Moving the GoalpostBy Craig Crawford, CQ Columnist
Watching Congress try to nudge George W. Bush toward ending the war in Iraq is much like watching a frustrated landlord deal with a freeloading tenant who keeps promising to pay the rent but never does.
For the umpteenth time, the White House last week at least acted like it was listening to criticism when it allowed 11 moderate House Republicans to visit the president — and bluntly tell him time is running out before the war’s unpopularity exacts an even worse toll on their party than it did in the midterm election.
Despite the political shocker of members from the president’s own party describing for reporters the tough messages they had delivered, the White House downplayed the session as little more than another in a series of routine meetings Bush holds with lawmakers. And on the same day, Vice President Dick Cheney was in Baghdad insisting that “we are making progress” — even though he had to wear a bulletproof vest on his ride to the U.S. Embassy, where insurgents set off a nearby explosion that rattled the windows during his visit.
Even the tough talk from GOP leaders earlier in the week seemed not to faze the Bush camp. House Minority Leader John A. Boehner of Ohio and Senate Minority Whip Trent Lott of Mississippi, among others in their party, got behind the idea of a September deadline for determining whether the president’s latest “surge” policy is working. Still, both lawmakers kept their options open by taking care not to describe overly specific accomplishments they would want to see before they would abandon the president.
The White House managed to all but ignore the senior Republicans’ pronouncements, instead signaling that a renewal of the surge could be in the works for the period following the supposed September deadline. The Pentagon announced that it had notified another 35,000 troops to be ready to go to Iraq by December.
Given the administration’s history of marketing the war as a series of short-term bursts — which have made it more palatable to the public — it’s easy to imagine the president coming forward this fall to say his war strategy should not be judged until the end of the year. If the pattern continues, he will make a few personnel changes, approve some new tactics that sound promising and renew the “give it a chance” argument that sustained the current surge in troops to Iraq.

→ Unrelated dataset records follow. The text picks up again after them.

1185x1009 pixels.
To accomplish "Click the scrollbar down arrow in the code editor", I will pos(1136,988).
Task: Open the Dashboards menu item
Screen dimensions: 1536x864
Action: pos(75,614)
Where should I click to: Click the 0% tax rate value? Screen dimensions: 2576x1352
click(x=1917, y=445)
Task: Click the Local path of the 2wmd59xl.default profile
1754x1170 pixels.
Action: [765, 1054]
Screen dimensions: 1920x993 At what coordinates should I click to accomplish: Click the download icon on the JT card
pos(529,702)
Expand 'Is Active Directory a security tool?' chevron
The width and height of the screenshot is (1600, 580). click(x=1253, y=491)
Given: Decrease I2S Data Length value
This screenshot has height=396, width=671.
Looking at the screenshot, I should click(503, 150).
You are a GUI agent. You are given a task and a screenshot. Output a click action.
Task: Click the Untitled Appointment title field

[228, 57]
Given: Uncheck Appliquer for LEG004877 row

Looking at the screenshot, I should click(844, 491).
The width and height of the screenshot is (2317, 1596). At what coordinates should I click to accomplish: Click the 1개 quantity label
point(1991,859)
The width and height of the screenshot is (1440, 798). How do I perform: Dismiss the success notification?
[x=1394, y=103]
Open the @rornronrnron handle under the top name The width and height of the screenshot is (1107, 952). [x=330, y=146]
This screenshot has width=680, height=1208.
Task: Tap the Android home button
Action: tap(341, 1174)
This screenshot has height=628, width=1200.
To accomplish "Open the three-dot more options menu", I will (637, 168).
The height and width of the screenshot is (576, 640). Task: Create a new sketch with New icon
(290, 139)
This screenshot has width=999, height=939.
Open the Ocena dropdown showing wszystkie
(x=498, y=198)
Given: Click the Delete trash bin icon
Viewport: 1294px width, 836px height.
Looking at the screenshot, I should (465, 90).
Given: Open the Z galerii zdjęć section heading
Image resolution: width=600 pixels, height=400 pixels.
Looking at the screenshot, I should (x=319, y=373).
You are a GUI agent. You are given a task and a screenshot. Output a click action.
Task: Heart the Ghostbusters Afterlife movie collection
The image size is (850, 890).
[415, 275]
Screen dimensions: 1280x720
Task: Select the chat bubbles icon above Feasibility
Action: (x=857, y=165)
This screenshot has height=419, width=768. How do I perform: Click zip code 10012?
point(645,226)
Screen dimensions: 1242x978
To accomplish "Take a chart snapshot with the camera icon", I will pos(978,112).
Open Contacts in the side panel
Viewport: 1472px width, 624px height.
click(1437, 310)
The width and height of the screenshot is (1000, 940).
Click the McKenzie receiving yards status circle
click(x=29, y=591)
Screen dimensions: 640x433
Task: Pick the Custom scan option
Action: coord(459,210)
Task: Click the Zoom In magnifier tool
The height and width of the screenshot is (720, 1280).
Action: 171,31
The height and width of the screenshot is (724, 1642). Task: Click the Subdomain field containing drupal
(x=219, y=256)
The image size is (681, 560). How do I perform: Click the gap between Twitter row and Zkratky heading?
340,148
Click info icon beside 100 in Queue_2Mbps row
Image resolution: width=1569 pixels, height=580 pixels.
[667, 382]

No matter how often Bush seems to make changes or appear to be listening to others, the administration always comes back to a “my way or the highway” approach to Iraq. Also last week, Bush threatened another veto, this time for the next congressional effort to draw down troop levels with a war funding bill that potentially expires in July and would set benchmarks for the Iraqi government to get results or lose some of its U.S. aid.
The White House keeps this war going with a combination of ever-changing goals, short-term fixes, rosy assessments and vague promises that the end is near. The emerging result is a bottom-line administration policy that an increasing number of Republicans desperately fear taking to the voters next year: unlimited resources for a war that has no foreseeable end.